◆ Exercise details:
Retype the records below exactly as given, but only from the first line through the line with "Image resolution: width=423", and without the pictures.

◆ Dataset entries:

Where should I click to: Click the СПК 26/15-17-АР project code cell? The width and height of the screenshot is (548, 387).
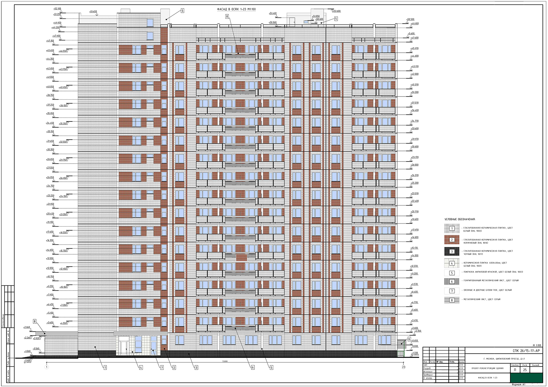click(x=526, y=351)
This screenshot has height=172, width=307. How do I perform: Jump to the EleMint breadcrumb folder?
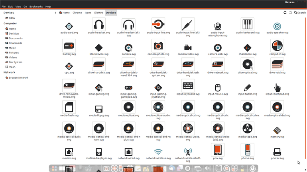pos(98,13)
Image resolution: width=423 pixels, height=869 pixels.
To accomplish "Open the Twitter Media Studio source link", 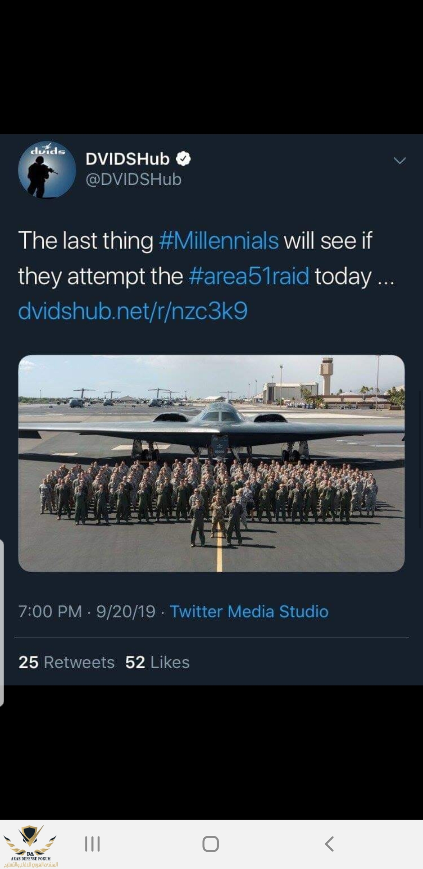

◆ Exercise solution:
Where should I click to: Click the СПК 26/15-17-АР project code cell? The width and height of the screenshot is (548, 387).
click(x=526, y=351)
This screenshot has height=172, width=307. How do I perform: Jump to the EleMint breadcrumb folder?
pos(98,13)
Image resolution: width=423 pixels, height=869 pixels.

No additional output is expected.